Rebecca Goldin (George Mason University)
Title: On some (equivariant) combinatorics related to flag manifolds
Abstract: Schubert calculus arose from 19th Century explorations of enumerative geometry, but has evolved into the study of specific rings associated with homogeneous spaces. The topic includes, for example, examining the product structure of the cohomology ring of the Grassmannian of k-dimensional subspace of complex n-space, or the equivariant cohomology ring of G/P, where P is a parabolic in a complex group G), as well as the K-theory or equivariant K-theory of the complete flag variety. In a geometrically motivated basis for each ring, the product of any two basis elements, expanded in that basis, has coefficients that are positive in an appropriate sense.

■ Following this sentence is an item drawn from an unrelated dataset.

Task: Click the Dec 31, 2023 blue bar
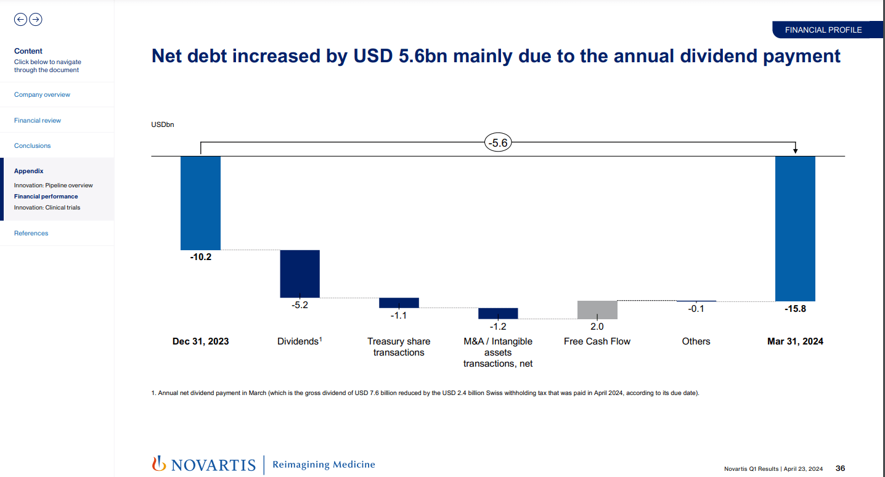(x=200, y=203)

Remarkably, equivariant cohomology and K-theory–which take into account a group action by a torus T (an abelian group)–have some advantages over their non-equivariant counterparts, even as they have strictly more information. They can be described simply by a sequence of polynomials (in the case of cohomology), and rational functions (in the case of K-theory). This description is amenable to combinatorial methods and provides hope for future positive formulas on structure constants. I will give an overview of some results on positivity, as well as a geometric (but unfortunately non-positive) recursion for computing these coefficients using divided difference operators. The last part is joint work with Allen Knutson.
Daniel Bienstock (Columbia)
Title: Approximate nonconvex optimization and tree-width
Abstract: The intersection graph of an optimization problem has a vertex corresponding to each variable and an edge between two vertices whenever the corresponding variables appear in the same constraint. This is a classical concept dating to more than fifty years ago. In this talk we discuss how the structure of the intersection graph, in particular low tree-width, can be leveraged to produce rigorous algorithms for approximate optimization of nonconvex problems. This body of work encompasses research by other authors, and recent work by the author and collaborators. We will also discuss applications to generalization problems in machine learning.

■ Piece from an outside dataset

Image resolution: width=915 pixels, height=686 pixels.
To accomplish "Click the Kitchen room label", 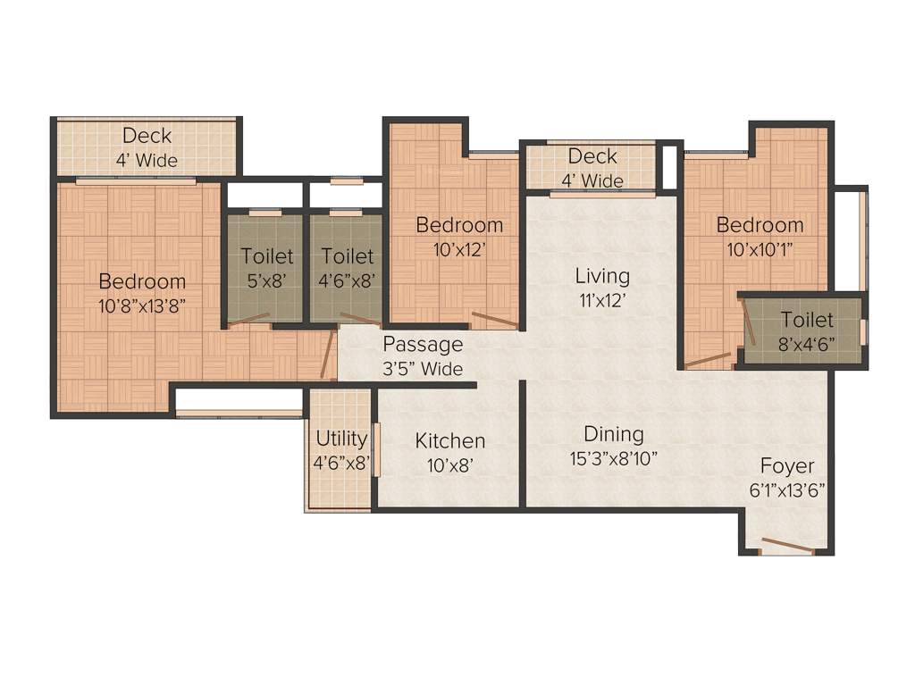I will click(450, 440).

László Babai (University of Chicago)
Title, Part 1: Global symmetry from local information: The graph isomorphism problem
Title, Part 2: Hidden irregularity vs. hidden symmetry: The emergence of the Johnson graph
Abstract: In the first talk we explain the central, group theoretic, component of the recent quasipolynomial-time algorithm to test isomorphism of graphs. The second talk outlines the combinatorial ingredients, based on coherent configurations (certain highly regular colorings of the edges of the complete directed graph).